7 thoughts on “How Smart?”

  1. I’ve read a lot about parrots being incredibly smart. Don’t know about parakeets or goldfish. Though they sure are pretty to look at and soothing to the soul.

  2. I’m afraid we only have two goldfish and a parakeet, neither of which have wowed me with their analytics. But I’ve heard lots of stories about dogs and cats. And octopi. Someone was trying to tell me that octopi are supposed to be extremely intelligent. Not sure how they figure that but not having any evidence to the contrary I’m willing to go with it :)

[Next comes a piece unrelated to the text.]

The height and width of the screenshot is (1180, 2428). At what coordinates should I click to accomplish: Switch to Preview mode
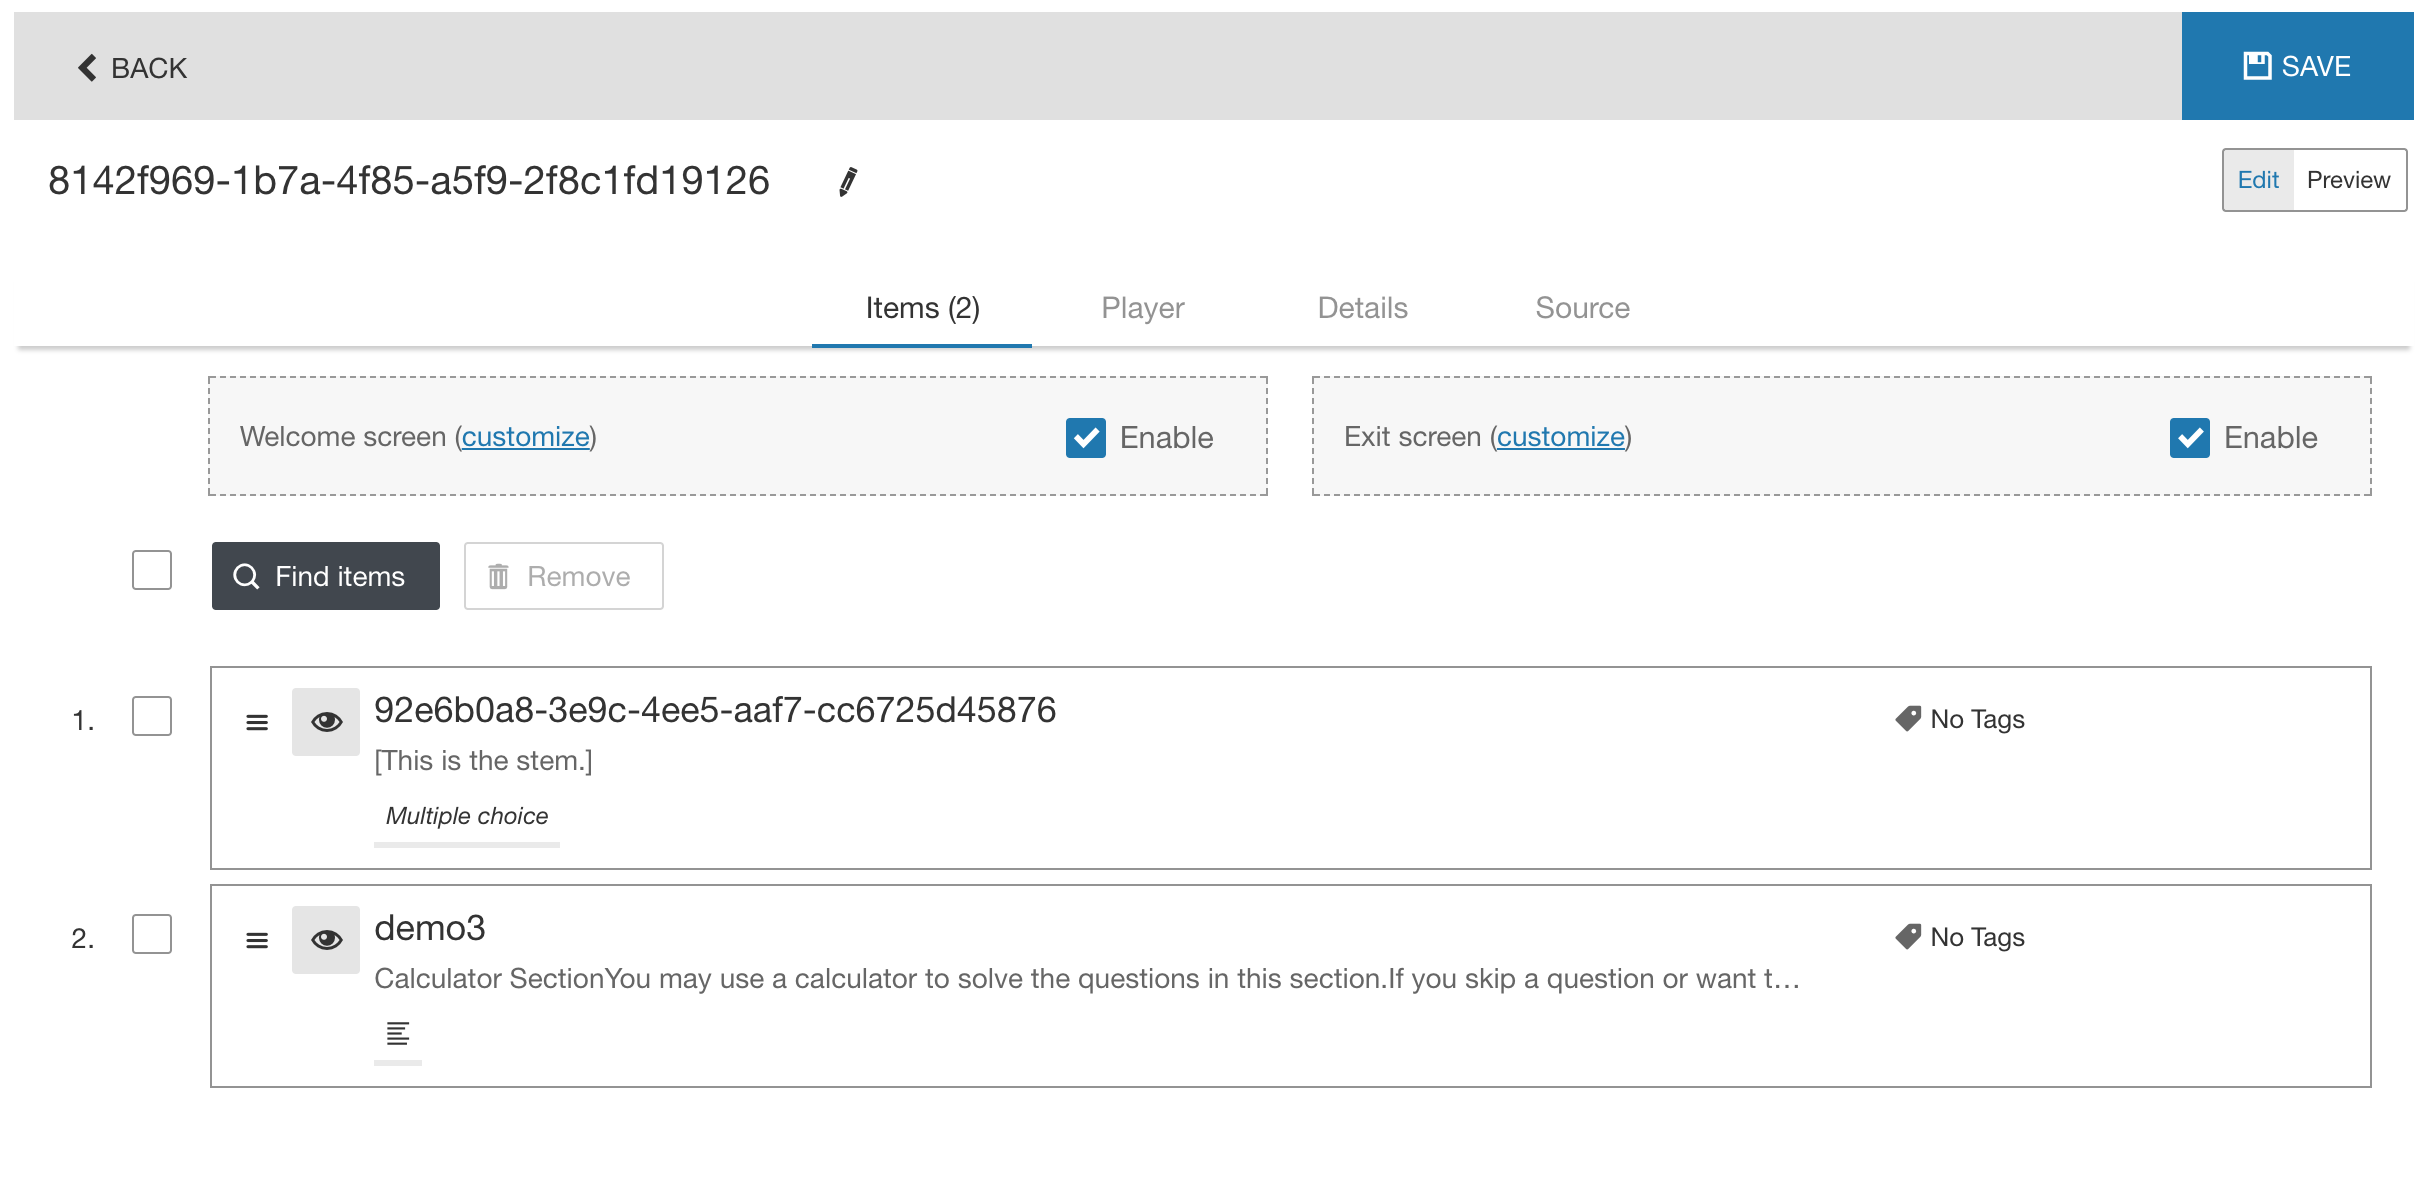2348,180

  3. Actually, your Morena is at least trilingual, when you include her being fluent in dog. :)

    You’ve asked a question that plagues a lot of dog people. I’ll put a post together on this for you in the next few days.

  4. I’m convinced they think, reason, and feel.

    My dog’s bilingual! :) I’m serious: I speak to her in Spanish and my boyfriend in English, and she understands all commands perfectly. She also learned the names of her toys and can retrieve the one you ask her to.

    Karen, one question: How can one curb a dog’s separation anxiety when the animal has to be left alone in the house for a few hours (3-4 hrs. tops)? I leave my Morena with toys, food, water, a secure place to “hide” (her crate, which she’s normally very comfortable going into). However, she still gets into mischief and/or has “accidents” (which she NEVER has when I’m there). I’d love to hear your input.

  5. Sunshine, you’re very welcome.

    Jan, all the poodles I’ve known definately fall into the brilliant category! We’d actually looked at getting Cait a Poodle before we got Graidy. The timing was off for litters.

  6. My alpha Poodle can do inductive and deductive reasoning. You’re right. Anyone who doubts the ability of dogs to reason just hasn’t been around them.